I did not understand how they could forget such a thing until I grew up and worked on Christmas Day in another country that did not celebrate Christmas.

Eastern Michigan University Chinese New Year's celebration, Ypsilanti, Michigan in 2010.
Eastern Michigan University Chinese New Year's celebration, Ypsilanti, Michigan in 2010.Frances Kai-Hwa Wang

Earlier this year, I saw many of my parents’ college friends at my father’s funeral. These friends of my parents all came to America at about the same time, as international students and young professionals. I called them all "auntie" and "uncle," and they all watched me grow up. I knew their houses. I knew their kids. Other than relatives, they were the only Chinese community that we had.

It had been years since I had seen all my aunties and uncles, and being with them felt like being home. I was so proud to introduce my children to them. I asked them to tell my children funny stories about my parents in their youth, only 25 years old, newly married, young parents, navigating a new country in a new language — the first in their families to travel so far from home.

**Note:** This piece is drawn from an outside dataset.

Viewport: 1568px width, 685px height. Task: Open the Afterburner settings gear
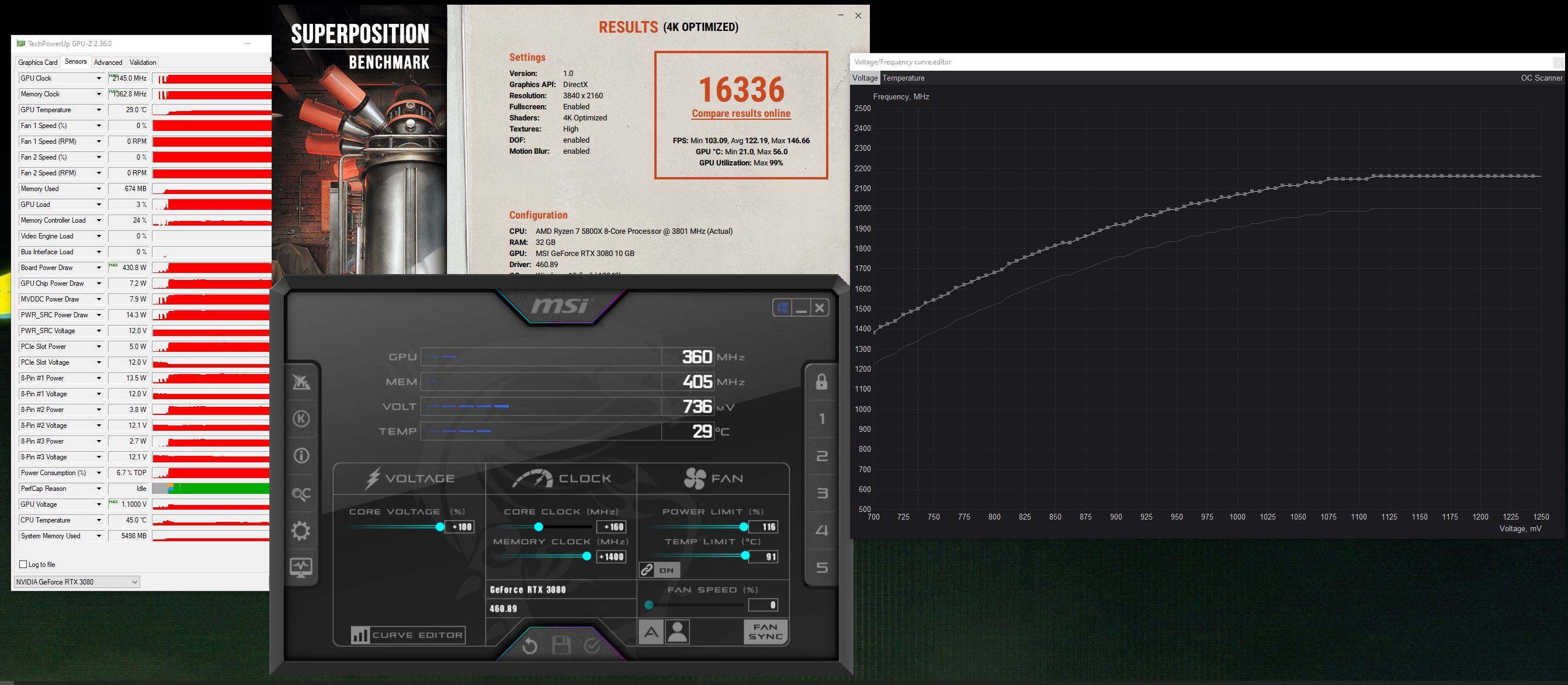click(301, 530)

My brother, who is seven years younger than me, does not remember any of these aunties and uncles. My cousins do not know who they are. My children are curious why I am the only one who knows everyone from every phase of my parents’ lives.

"Although I am not an immigrant, I am also far from home, away from family. I am privileged to speak English fluently and to not experience the overt racism of a century ago, but I still need to create community around my children."

They were my parents’ community.

I have that sort of community now with the “Chinese school moms” and the “International Night moms” — my children’s friends’ moms with whom I have waited, worried, carpooled, complained, and volunteered together on school and community events. Our Chinese school New Year’s celebrations may not be completely traditional, but we are together.

Noticing how close Hsiang-Yi and I are, a man once asked how long we had been friends, and we laughed, “Since preschool!” What we didn’t tell him was that we meant since our kids were in preschool.

I am teaching a course on Asian-American history this semester at the university, and I am reading many first person accounts by early Asian immigrants at the turn of the century about how hard they worked, how much they suffered, and the community groups they created to overcome the challenges they faced in America.

Although I am not an immigrant, I am also far from home, away from family. I am privileged to speak English fluently and to not experience the overt racism of a century ago, but I still need to create community around my children, so grateful for the other “Chinese school moms” that help watch out for my children (and help feed my children), as we continue to navigate our lives together.